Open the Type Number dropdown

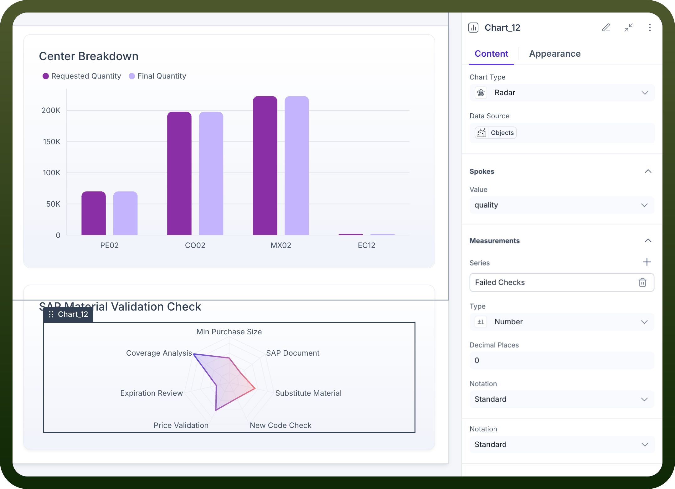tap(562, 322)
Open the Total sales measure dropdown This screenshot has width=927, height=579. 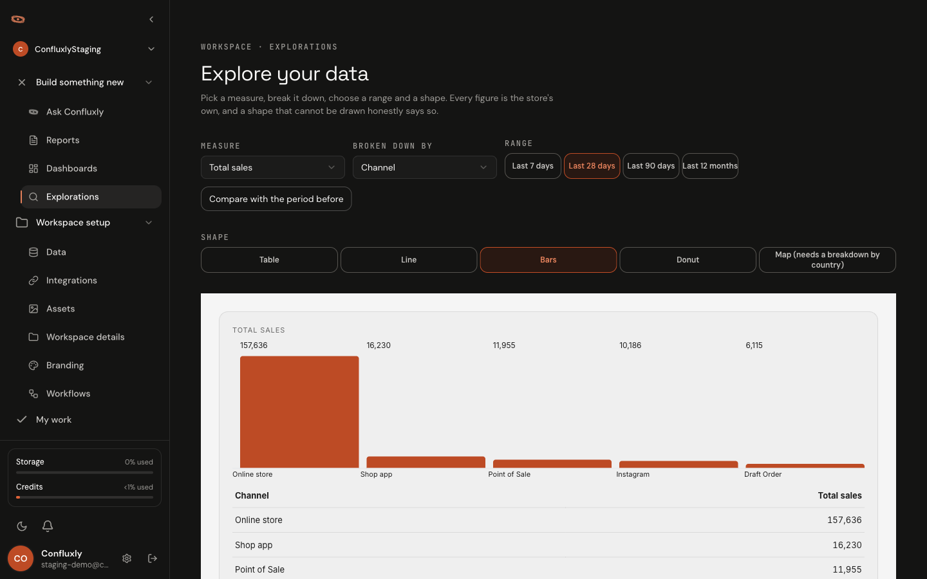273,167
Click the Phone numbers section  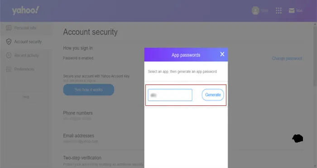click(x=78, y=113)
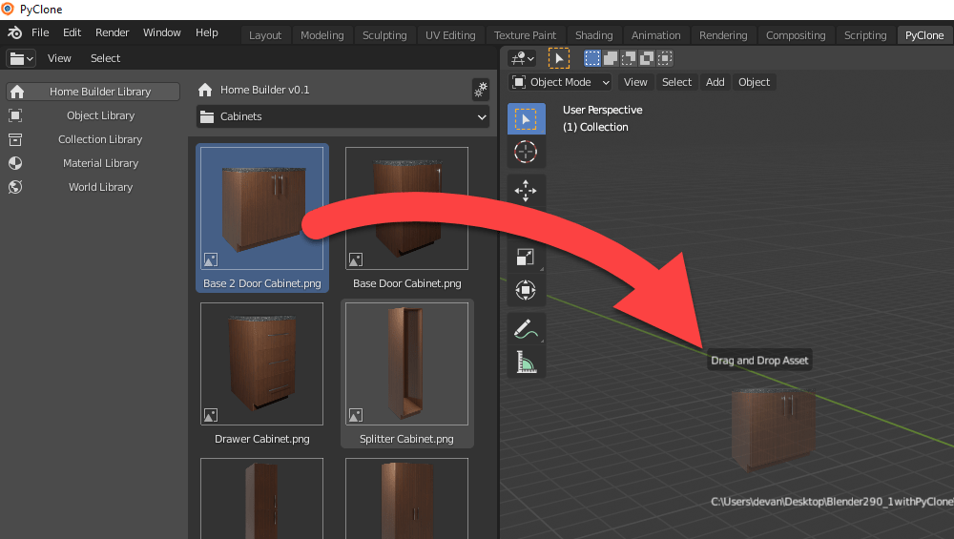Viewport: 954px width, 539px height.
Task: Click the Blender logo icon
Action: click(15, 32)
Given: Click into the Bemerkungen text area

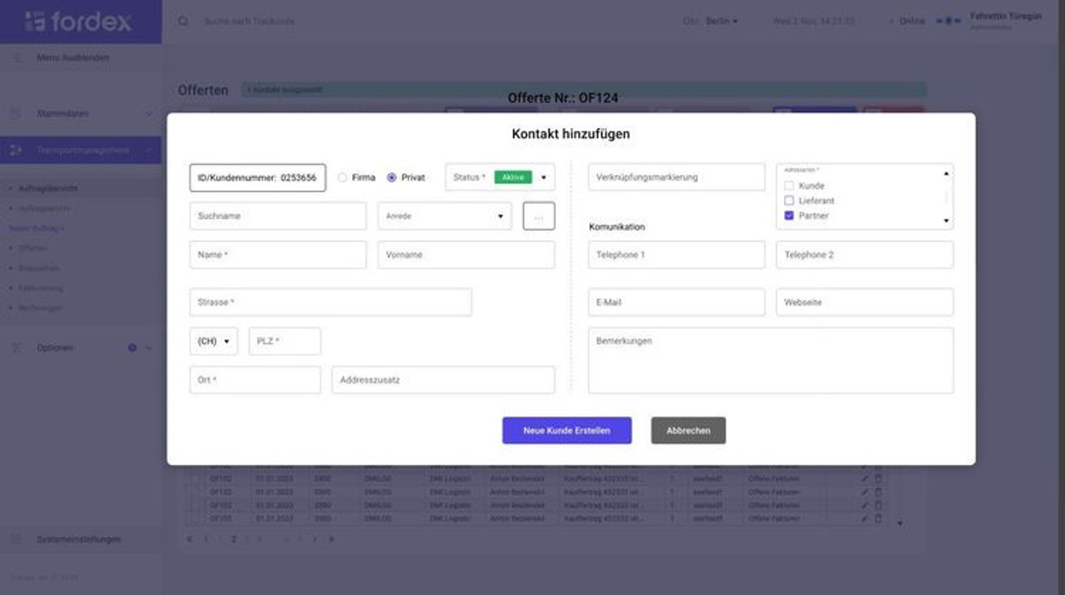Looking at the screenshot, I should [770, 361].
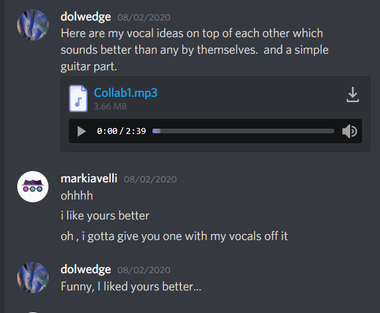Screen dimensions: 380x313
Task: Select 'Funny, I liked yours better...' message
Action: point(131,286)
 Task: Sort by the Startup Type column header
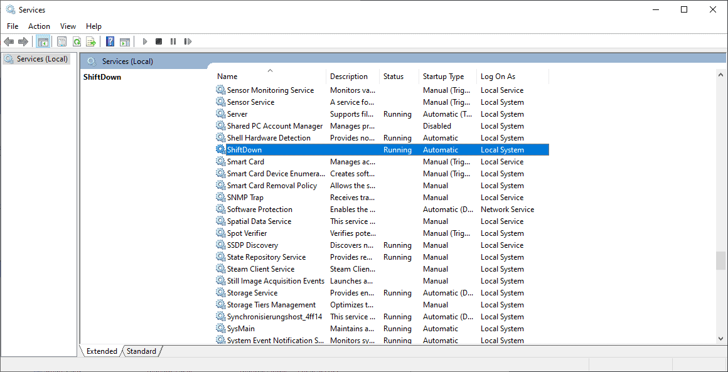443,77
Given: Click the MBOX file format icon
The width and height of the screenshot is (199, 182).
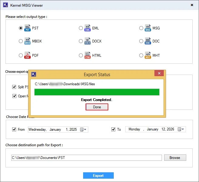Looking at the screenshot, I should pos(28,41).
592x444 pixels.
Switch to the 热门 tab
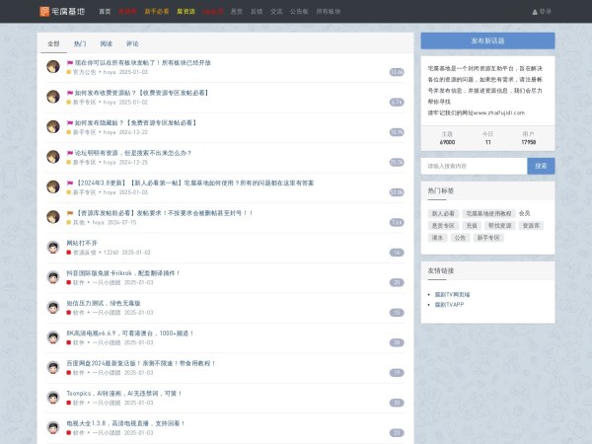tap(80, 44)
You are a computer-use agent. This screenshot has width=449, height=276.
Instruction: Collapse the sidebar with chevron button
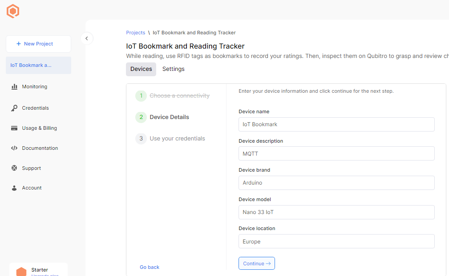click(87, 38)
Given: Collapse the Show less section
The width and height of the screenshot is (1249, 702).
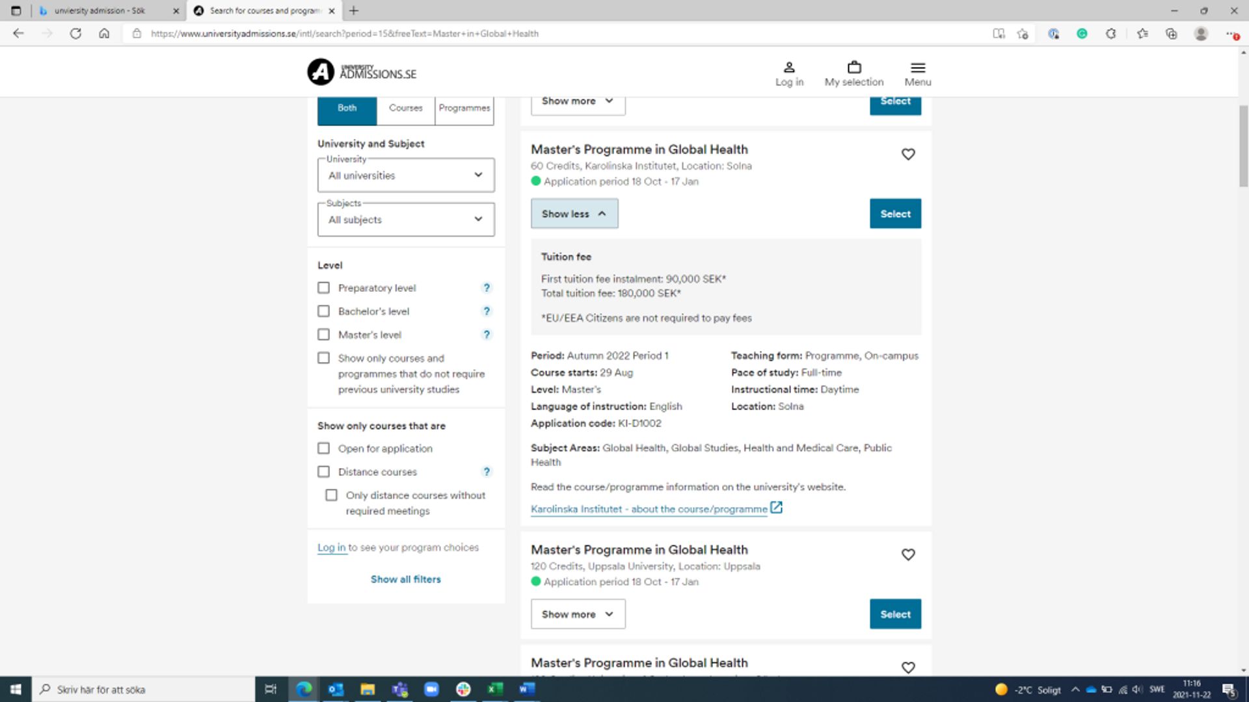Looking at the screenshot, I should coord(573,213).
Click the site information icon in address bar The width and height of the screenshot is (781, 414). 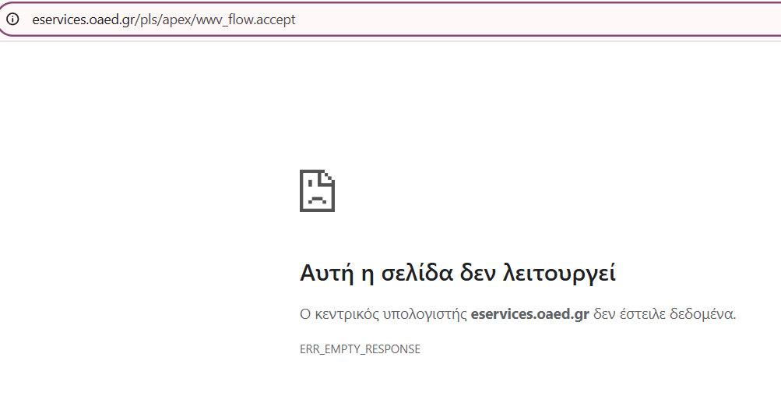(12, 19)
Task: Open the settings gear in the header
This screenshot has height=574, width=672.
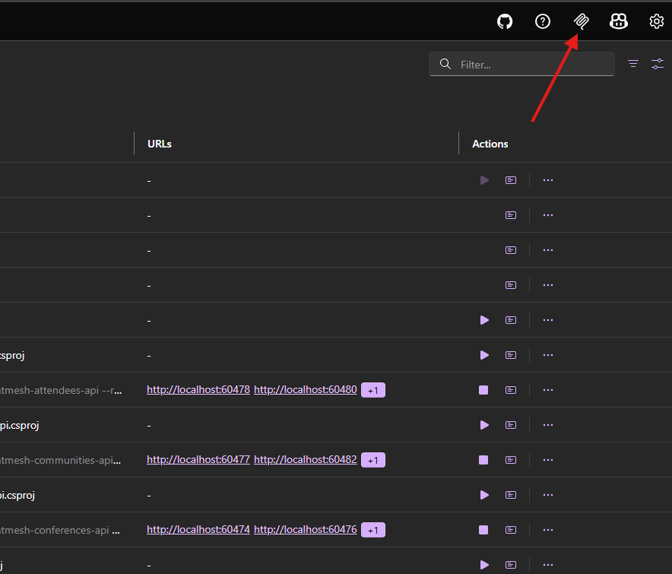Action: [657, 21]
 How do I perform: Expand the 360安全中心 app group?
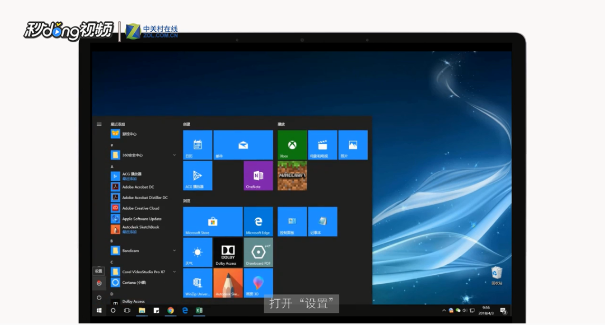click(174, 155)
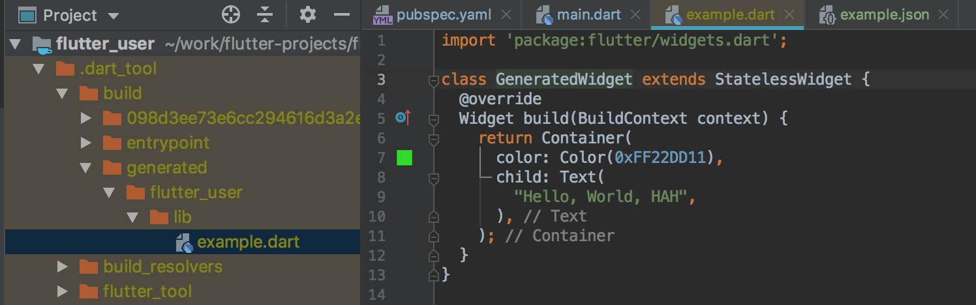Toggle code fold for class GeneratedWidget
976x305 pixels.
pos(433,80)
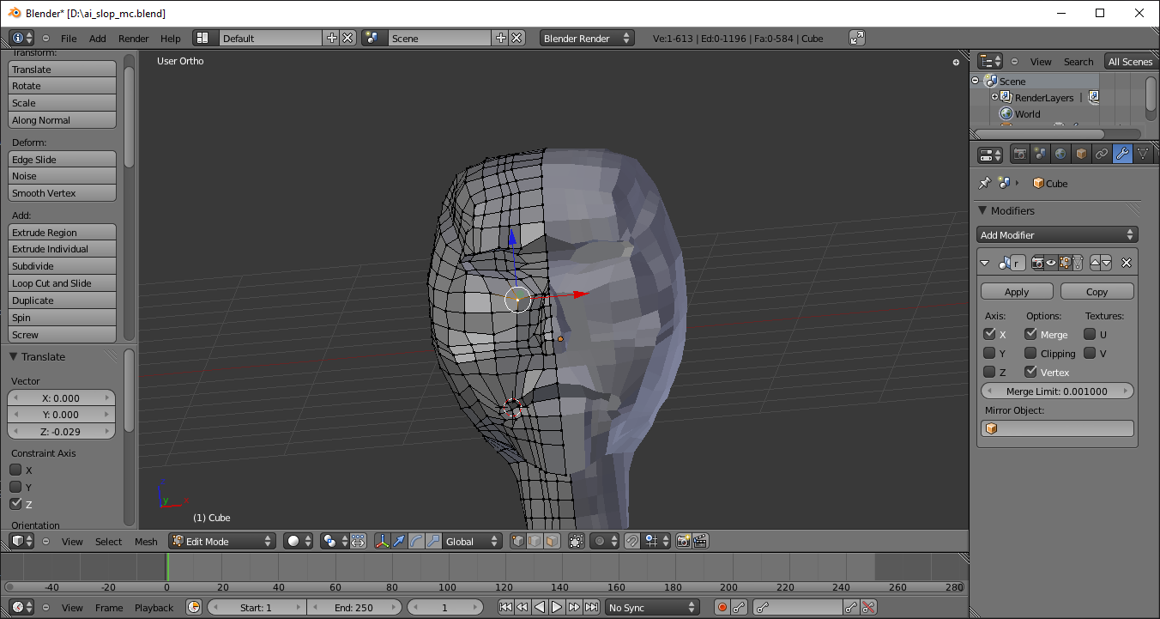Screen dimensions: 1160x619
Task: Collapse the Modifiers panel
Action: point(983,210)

* Aim of the exercise
Could you write out again, exactly, the lines from the line containing "This screenshot has height=574, width=672." through the last line of the records above? Leave out the pictures.

* Answer section
This screenshot has height=574, width=672.
Action: [657, 21]
 How do I perform: Expand the 360安全中心 app group?
click(174, 155)
Toggle code fold for class GeneratedWidget
976x305 pixels.
pos(433,80)
Screen dimensions: 1160x619
Task: Collapse the Modifiers panel
Action: point(983,210)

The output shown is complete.